Nelle conversazioni presentate dai pm, Minenna sapeva che Pini aveva legami politici di primo piano. Quelli che, sembra, gli interessavano davvero. Aveva spiegato ad Alessandro Canali, ex dirigente poi licenziato in tronco dal grillino (la vicenda è finita in tribunale), l'importanza di Pini perché «braccio destro di Giorgetti». Una sponda per accreditarsi presso il centrodestra nella prospettiva di una progressione di carriera all'interno delle istituzioni. Si fa riferimento a ipotesi di ruoli ministeriali o nella Consob.

Minenna si sarebbe offerto a Pini dicendogli che avrebbe in seguito saputo a chi «essere grato». Qualche giorno prima del 31 gennaio 2020, data nella quale era nominato direttore dell'agenzia delle dogane dei monopoli, faceva capire a Pini che insieme avrebbero lavorato come una squadra.

Attaccato dall’ex deputato Paolo Tiramani, Minenna chiedeva a Pini di fargli giustizia. Pini chiamava Morrone per difenderlo visto che lo «abbiamo messo io e Giancarlo (Giorgetti, ndr)». Una millanteria, secondo l’entourage del ministro.

Frequenti, certamente, da parte di Minenna le richieste di intercessione presso Giorgetti. Nel 2020 Giorgetti contattava Minenna nel tardo pomeriggio del 10 aprile 2020, dopo che Pini aveva inviato a Minenna il seguente messaggio: «Ti chiamerà Giancarlo».

Minenna cercava anche contatti pubblici. Dopo diversi eventi a cui Giorgetti tornato ministro si era negato, alla fine, racconta Canali, «ricordo che Minenna si era rivolto a Pini per far venire Giorgetti all'evento della “Casa dell'anticontraffazione”», nel 2021. Fu «rilevante, anche perché venne Bruno Vespa e si organizzò una tavola rotonda con personaggi di spicco, tra cui il ministro Giorgetti. So che la presenza di Giorgetti avvenne grazie all'intervento di Pini».

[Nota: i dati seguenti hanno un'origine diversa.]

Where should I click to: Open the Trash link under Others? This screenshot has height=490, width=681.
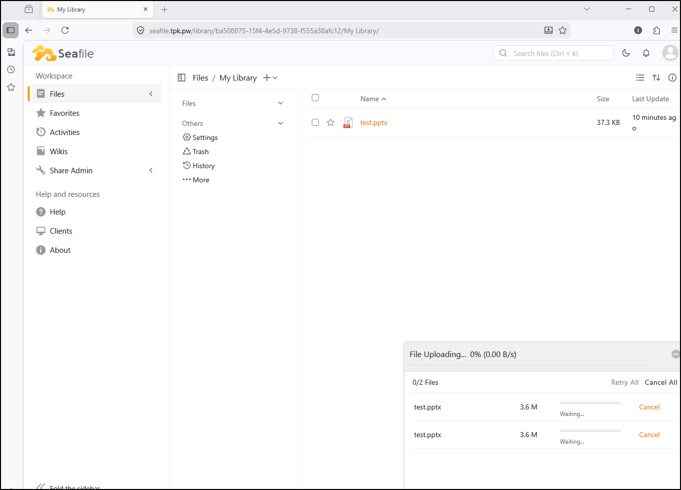(200, 152)
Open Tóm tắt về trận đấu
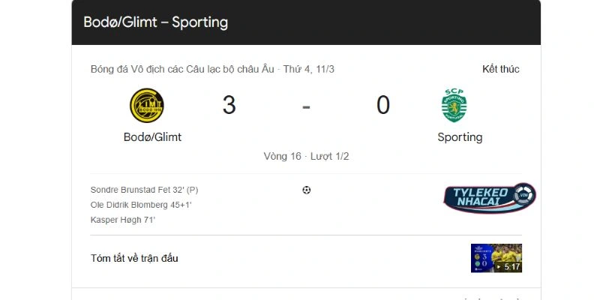Viewport: 600px width, 300px height. (x=134, y=259)
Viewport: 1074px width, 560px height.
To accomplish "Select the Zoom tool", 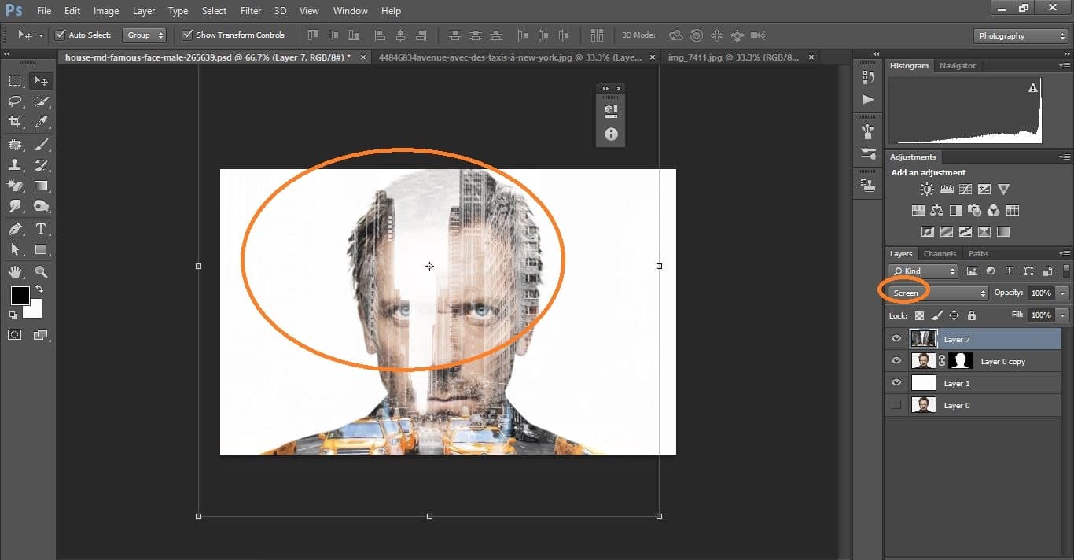I will (41, 272).
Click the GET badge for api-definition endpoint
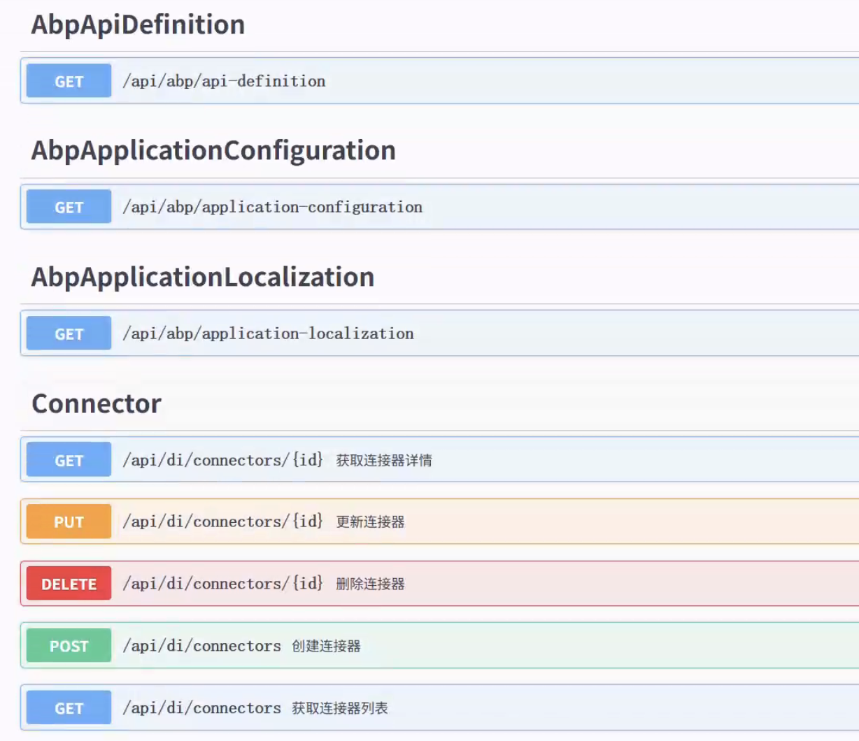The image size is (859, 741). click(x=69, y=81)
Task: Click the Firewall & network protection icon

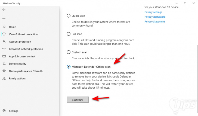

Minenna si era convinto che era la svolta leghista che desiderava. L’indagine ha rilevato che Pini aveva raggiunto un grado di «monopolio conseguito in ambienti istituzionali di sicuro spessore» e «l’eccezionale rete di conoscenze» costruita negli anni grazie alla sua pregressa attività di deputato, grazie alla quale avrebbe ottenuto «la compiacenza spesso servile nei suoi confronti da parte di uomini delle pubbliche istituzioni».

Il ruolo di Minenna

Minenna, editorialista del Sole 24 Ore, assessore all'Ambiente della Regione Calabria, ex direttore dell'Agenzia delle dogane e dei monopoli ed ex assessore del Comune di Roma, negli anni ha navigato tra le forze politiche trovando sempre un porto sicuro. Difeso dal Movimento 5 stelle che ne ha favorito l’ascesa, vicino a Massimo D’Alema e Goffredo Bettini, infine salvato dalla destra calabrese di Roberto Occhiuto, amico di giudici, magistrati e giornalisti, al netto delle indagini penali si è rivelato un dirigente spregiudicato. Nemmeno le indagini alla procura di Roma e alla Corte dei conti per la gestione delle Dogane hanno scalfito le sue amicizie, come dimostrano i suggerimenti di D’Alfonso.

Da ieri è agli arresti domiciliari, ma il suo ruolo politico è solo sospeso. Il presidente della Regione Calabria, Occhiuto, prenderà le se deleghe e ha specificato che la sospensione è obbligata dalla legge. «In questi mesi in Calabria ha svolto molto bene il proprio lavoro, in modo particolare per quanto riguarda i fondi comunitari.

I fatti che gli vengono contestati dalla procura di Forlì riguardano il periodo nel quale Minenna è stato direttore dell’Agenzia delle Dogane: sono certo che dimostrerà la sua estraneità», spiega. Mentre per la procura il suo ruolo in Regione era un ulteriore rischio per l’inquinamento delle prove, visto che avrebbe continuato a «esprimere l'autorevolezza necessaria per influire sulla condotta dei funzionari operanti all'interno dell'Agenzia delle Dogane e dei Monopoli».

Non solo, il giudice nell’ordinanza di applicazione della misura cautelare afferma che dall'atto dei pm della Capitale emerge che a Minenna sono contestati i reati di violenza, minaccia e calunnia. «Espressione chiara della personalità criminale dell'indagato». I legali di Minenna, Gianluca Tognozzi e Roberto d'Atri, rispondono che nell’indagine emiliana gli «viene contestato un solo episodio nel marzo 2020». Si difenderà «nelle sedi proprie». Claudio Durigon, sottosegretario al Lavoro ed esponente della Lega, spera che possa «dimostrare di essere innocente».